“Cosmic Kelly” Ferreira is an expert on kids.
“Growing up on Maui, I was the oldest in a family of five, so I was more like a second mom to them,” she recalls. “And I was always an extrovert, not an introvert.”
In fact, Ferreira is energy personified, which comes in handy as the owner and lead performer of Magic Science Hawaii, a children’s entertainment and education company that presents live science shows around the state. “I really believe learning should be fun,” she says, which might be the motto for her company.
However, she remembers how uncertain she was before her first show in 2004.
“I was utterly terrified. I had no training. I was given a science kit and told to do the show. I had never performed before. But at the end of the show I realized I hadn’t bombed and the kids had so much fun.”
Ferreira didn’t major in science, though she did have a chemistry kit growing up, plus a passion for science fiction. Otherwise, her transformation into Cosmic Kelly was accidental.
In a complicated history, the business originally started as the Honolulu franchise of the Montreal-owned Mad Science company. Ferreira worked for a few months under the original franchisee, then her mother bought the franchise in 2004.
She worked her way up through performing, managing the company, then becoming a “verbal partner” in 2007, but, in 2010, she moved back to Maui to raise her son, Ryder, now 5. Ferreira continued to help remotely with scheduling, but another performer did the shows in Honolulu.
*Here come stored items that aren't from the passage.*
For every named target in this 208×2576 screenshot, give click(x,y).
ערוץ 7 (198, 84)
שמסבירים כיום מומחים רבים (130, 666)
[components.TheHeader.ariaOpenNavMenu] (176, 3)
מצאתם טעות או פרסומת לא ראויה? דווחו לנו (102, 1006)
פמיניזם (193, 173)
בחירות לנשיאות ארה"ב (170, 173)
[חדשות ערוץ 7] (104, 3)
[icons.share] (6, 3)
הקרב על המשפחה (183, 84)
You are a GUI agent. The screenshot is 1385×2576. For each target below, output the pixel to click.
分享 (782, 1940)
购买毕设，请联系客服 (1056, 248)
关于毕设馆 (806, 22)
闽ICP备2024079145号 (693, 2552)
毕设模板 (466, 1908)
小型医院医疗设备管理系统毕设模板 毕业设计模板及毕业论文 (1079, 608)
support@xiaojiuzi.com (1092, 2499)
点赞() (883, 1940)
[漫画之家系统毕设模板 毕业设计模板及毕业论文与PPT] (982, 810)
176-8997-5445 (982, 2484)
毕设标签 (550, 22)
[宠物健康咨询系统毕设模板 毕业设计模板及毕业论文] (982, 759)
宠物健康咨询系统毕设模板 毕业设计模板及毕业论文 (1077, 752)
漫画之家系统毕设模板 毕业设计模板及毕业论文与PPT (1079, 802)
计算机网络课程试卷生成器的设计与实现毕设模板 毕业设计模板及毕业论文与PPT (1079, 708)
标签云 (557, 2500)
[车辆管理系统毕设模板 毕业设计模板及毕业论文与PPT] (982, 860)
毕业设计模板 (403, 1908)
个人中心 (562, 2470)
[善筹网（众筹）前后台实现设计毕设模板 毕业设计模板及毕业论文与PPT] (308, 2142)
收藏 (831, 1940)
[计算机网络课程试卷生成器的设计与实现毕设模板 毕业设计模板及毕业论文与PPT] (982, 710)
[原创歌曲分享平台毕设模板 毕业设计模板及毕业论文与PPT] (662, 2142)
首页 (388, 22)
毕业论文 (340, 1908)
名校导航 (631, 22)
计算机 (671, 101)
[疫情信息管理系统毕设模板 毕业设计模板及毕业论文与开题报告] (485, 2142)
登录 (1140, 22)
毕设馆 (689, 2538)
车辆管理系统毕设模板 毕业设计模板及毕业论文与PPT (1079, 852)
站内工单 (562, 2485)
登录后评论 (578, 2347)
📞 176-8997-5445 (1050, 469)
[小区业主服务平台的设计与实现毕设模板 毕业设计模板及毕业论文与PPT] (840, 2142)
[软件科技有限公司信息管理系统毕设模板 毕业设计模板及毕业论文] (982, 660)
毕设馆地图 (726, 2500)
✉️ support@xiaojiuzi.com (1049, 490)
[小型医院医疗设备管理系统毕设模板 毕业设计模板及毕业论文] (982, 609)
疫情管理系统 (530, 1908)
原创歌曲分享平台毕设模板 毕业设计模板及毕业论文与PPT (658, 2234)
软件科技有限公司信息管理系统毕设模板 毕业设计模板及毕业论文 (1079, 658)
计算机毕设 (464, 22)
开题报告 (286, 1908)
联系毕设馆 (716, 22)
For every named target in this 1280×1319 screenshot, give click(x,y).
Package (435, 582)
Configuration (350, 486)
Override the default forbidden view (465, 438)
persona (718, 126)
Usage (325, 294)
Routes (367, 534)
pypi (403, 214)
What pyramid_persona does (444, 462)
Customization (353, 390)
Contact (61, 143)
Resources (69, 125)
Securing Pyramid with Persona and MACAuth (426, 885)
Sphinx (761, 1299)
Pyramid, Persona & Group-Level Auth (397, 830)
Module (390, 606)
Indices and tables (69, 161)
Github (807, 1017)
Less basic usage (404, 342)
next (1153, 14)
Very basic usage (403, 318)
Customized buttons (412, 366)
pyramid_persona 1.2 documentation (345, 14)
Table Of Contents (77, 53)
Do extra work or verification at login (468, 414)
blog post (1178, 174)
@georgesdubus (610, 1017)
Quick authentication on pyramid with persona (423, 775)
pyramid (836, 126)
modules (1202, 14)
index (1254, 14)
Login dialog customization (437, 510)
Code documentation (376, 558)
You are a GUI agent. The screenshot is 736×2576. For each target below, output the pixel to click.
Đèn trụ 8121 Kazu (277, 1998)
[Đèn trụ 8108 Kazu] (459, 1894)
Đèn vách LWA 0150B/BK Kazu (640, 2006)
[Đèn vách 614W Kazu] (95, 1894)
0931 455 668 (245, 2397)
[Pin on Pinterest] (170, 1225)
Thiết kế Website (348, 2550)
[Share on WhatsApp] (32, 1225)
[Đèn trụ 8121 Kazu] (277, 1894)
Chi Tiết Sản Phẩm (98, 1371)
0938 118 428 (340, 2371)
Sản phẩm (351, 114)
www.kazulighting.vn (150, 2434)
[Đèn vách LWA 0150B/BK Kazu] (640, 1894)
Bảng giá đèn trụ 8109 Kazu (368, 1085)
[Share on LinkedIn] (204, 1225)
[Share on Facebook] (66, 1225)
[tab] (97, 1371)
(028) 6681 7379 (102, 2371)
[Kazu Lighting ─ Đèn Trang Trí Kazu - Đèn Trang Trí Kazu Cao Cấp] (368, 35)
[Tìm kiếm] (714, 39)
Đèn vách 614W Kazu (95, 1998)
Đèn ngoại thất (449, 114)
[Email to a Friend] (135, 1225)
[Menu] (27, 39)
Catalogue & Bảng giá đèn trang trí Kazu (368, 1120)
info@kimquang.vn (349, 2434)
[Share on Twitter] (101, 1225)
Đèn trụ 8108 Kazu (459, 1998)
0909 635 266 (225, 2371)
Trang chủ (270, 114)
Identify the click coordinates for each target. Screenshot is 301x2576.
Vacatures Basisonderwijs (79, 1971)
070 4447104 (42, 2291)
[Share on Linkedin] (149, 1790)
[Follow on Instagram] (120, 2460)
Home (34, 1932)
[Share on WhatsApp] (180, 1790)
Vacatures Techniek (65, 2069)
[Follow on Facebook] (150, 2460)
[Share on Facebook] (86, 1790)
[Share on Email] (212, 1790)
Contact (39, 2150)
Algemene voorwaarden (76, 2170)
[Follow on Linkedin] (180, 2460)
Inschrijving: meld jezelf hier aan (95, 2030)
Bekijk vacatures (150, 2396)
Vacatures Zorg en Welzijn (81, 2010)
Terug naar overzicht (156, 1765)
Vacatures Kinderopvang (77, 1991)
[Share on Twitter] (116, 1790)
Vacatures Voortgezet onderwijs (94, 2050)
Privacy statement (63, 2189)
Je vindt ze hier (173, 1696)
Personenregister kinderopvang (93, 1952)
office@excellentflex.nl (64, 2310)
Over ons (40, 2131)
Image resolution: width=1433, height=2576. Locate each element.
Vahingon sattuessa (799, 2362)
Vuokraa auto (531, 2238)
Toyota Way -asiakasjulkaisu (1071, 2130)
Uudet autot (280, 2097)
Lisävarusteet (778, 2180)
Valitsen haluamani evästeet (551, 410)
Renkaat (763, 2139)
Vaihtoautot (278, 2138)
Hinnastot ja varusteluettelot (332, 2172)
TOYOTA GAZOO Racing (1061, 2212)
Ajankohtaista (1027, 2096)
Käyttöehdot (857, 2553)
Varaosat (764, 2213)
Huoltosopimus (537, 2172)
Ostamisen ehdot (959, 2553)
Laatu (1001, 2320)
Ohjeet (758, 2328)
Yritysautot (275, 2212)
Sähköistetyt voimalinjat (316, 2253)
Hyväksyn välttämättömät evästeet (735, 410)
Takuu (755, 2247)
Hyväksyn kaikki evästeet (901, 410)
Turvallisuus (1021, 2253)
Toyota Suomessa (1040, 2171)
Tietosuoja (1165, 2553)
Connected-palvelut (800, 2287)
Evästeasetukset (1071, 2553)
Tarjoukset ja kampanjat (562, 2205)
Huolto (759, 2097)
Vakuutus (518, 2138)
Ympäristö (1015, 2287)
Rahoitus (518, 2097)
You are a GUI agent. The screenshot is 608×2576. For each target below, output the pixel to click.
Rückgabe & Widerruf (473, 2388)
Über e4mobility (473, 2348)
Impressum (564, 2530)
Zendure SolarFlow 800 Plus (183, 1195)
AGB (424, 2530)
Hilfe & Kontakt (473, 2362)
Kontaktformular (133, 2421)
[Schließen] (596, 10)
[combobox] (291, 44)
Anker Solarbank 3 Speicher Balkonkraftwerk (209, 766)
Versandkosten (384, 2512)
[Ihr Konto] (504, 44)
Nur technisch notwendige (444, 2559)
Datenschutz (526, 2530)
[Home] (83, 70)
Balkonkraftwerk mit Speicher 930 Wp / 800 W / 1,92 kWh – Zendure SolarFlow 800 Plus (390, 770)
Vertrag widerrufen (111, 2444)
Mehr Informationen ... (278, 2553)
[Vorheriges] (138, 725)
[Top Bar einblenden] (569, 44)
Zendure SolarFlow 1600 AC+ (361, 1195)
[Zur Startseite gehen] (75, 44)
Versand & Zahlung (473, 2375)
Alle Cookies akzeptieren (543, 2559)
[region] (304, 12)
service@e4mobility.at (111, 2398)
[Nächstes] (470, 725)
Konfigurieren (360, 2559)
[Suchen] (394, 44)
When the Mad Science contract ended in 2014, Ferreira bought the local business from her mother and moved to Oahu in 2015. She renamed the company Magic Science Hawaii, and has since been working to develop new shows and workshops while serving existing clients.
“All the equipment belongs to us from the previous business, and you can’t copyright science experiments,” explains Ferreira. “So now I’m working on creating new show topics and changing the order of the experiments so they’re unique to us.”
While doing R&D for new shows, Ferreira continues to do special events and birthday parties. In the future, she hopes to develop workshops that would be useful for teachers and correlate with STEM curriculum (science, technology, engineering and mathematics).
She says a show lasting 45 minutes to an hour takes several months to a year to develop, practice and memorize. Each show progresses from simple to more complex experiments, then ends with a “really flashy” demonstration that results in the “aah factor, like a loud boom.”
“My son is my test audience at home,” Ferreira says, “and if there’s an experiment at an event where he accompanies me that’s a little scary, I’ll call up Ryder and have him show the other children.
“The shows are very interactive. It’s not just me performing, it’s me asking the children questions and having the children coming up to do an actual experiment.
“One of my favorite shows was with a bunch of local 13- and 14-year-old girls and the adults in their families,” Ferreira remembers. “They were a bit older than our usual age limit, which is 12. They were too ‘cool’ to show interest, but once I started joking with the adults, they started to loosen up.
“Junior high kids really are interested in the experiments, but they just don’t want to show it.”
Regular clients include the parks departments of Honolulu and Maui counties, various public and private schools, and Kamaaina Kids. Ferreira says she’s even performed yearly at some children’s birthday parties and has watched them grow up.
Jenn Hew, 35, hotel and convention program manager for Kamaaina Kids, has used Magic Science Hawaii for its military and convention childcare programs since 2007.
“I like that Magic Science Hawaii provides consistently exciting, engaging and educational shows,” Hew enthuses. “I can always count on them to entertain audiences of all ages, from toddlers through teens.
“They rotate the programs offered, covering a variety of science themes and experiments. Kelly provides excellent customer service. She is responsive, thorough and helpful. Additionally, she and the scientists are energetic and wonderful with the kids.”
Ferreira says the company is not a big moneymaker. “We’re doing a little better than breaking even,” she says. “But I want to keep prices reasonable so I can bring science to kids who don’t get science and who can’t afford it. Those are the kids who need to be inspired because America used to be the No. 1 leader in science, but in the last decade or two, we’ve fallen far behind.”